Dealing with Potentially Contaminated Land in Milton Keynes
The Contaminated Land Regime
Milton Keynes council has published a Contaminated land inspection strategy (PDF, 1.7MB)explaining how it is dealing with potentially contaminated land within its area.
Part IIA of the Environmental Protection Act 1990
1. Local Authority Responsibilities under the Part IIA of the Environmental Protection Act 1990
The principal responsibilities are to:
- Cause their areas to be inspected in order to identify contaminated land and prepare reports on local contamination
- Determine whether any particular site is statutorily contaminated land (over 600 sites have been assessed and prioritised for inspection; seven sites have already been determined as contaminated land and remediated to deal with the problem; applications have been made to central government for funding which has enabled the detailed intrusive investigation of two former gas-works sites)
- Act as enforcing authority for all contaminated land (with very few exceptions)
- Establish who may be the appropriate person or persons to bear responsibility for remediation of contaminated sites
- Decide, after consultation, what remediation might be required in any individual case
- Ensure that such remediation takes place, either through agreement with the appropriate person, or by serving a remediation notice if necessary, or carrying out the work themselves
- Determine who should bear what proportion of the liability for meeting the costs of the work where a remediation notice is served, or the authority itself carries out the work
- Record information on a public register about their regulatory actions.
2. Strategy for the inspection of the local authority’s area.
The statutory guidance says that the local authority should take a strategic approach to the identification of contaminated land. In developing its strategic approach it has to consult with the Environment Agency and other appropriate public authorities.
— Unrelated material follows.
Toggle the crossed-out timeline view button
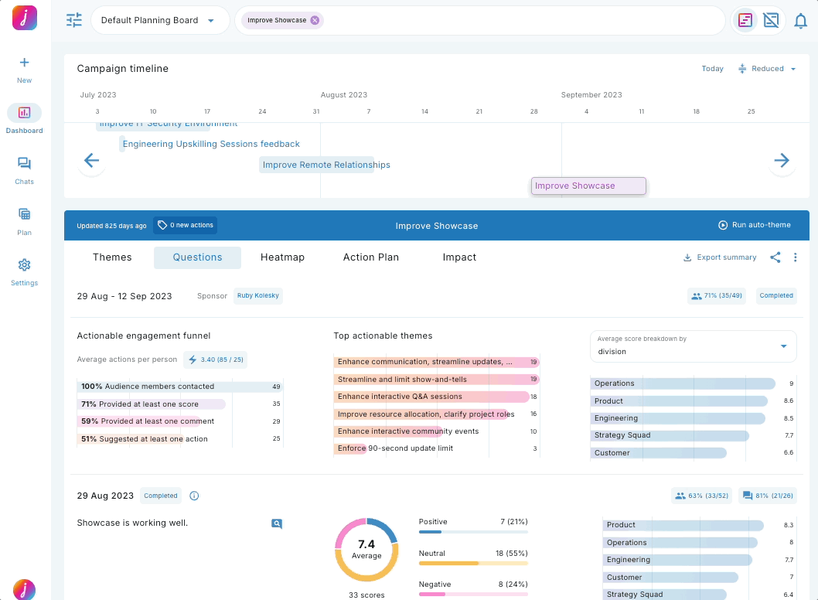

The local authority must set out its approach as a written strategy, which had to be adopted and published in 2001.
The strategic approach should:
- Be rational, ordered and efficient
- Be proportionate to the seriousness of any actual or potential risk
- Seek to ensure that the most pressing and serious problems are located first
- Ensure that resources are concentrated on investigating in areas where the authority is most likely to identify contaminated land
- Ensure that the local authority efficiently identifies requirements for the detailed inspection of particular areas of land
- Take into account local circumstances of receptor types, geology, hydrogeology, available information on contamination, potentially contaminative industries, past redevelopment and remediation, interests of other regulatory authorities etc.
The published Milton Keynes Council Contaminated Land Inspection Strategy is available here (PDF, 1.7MB).
3. Action taken by this council to discharge its duties under the contaminated land regime.
The Environment Team within the Regulatory Unit has two officers with expertise in dealing with contaminated land (Dr Steve Moorhouse, Team Leader; Ms Nicola Adshead, Scientific Officer). As a major part of our strategy in dealing with contaminated land we have developed an Environmental Information Database, with data derived from a wide variety of sources including historical information, planning files, public registers etc. This database currently includes details of over 600 potentially contaminated sites linked to the Mapinfo Geographic Information System to allow visual display, data manipulation, printing of maps etc.
This information has been used to allocate a numerical score to each site so that the inspection of sites may be prioritised with those sites that potentially present the greatest risk being inspected first. This process of inspection is now underway and is expected to last for some years.
The inspection phase has already resulted in seven sites being recognised as statutorily contaminated land. All of these sites have since been satisfactorily remediated and are now fit for their current use.Details of these sites are on the council's Contaminated Land Public Register.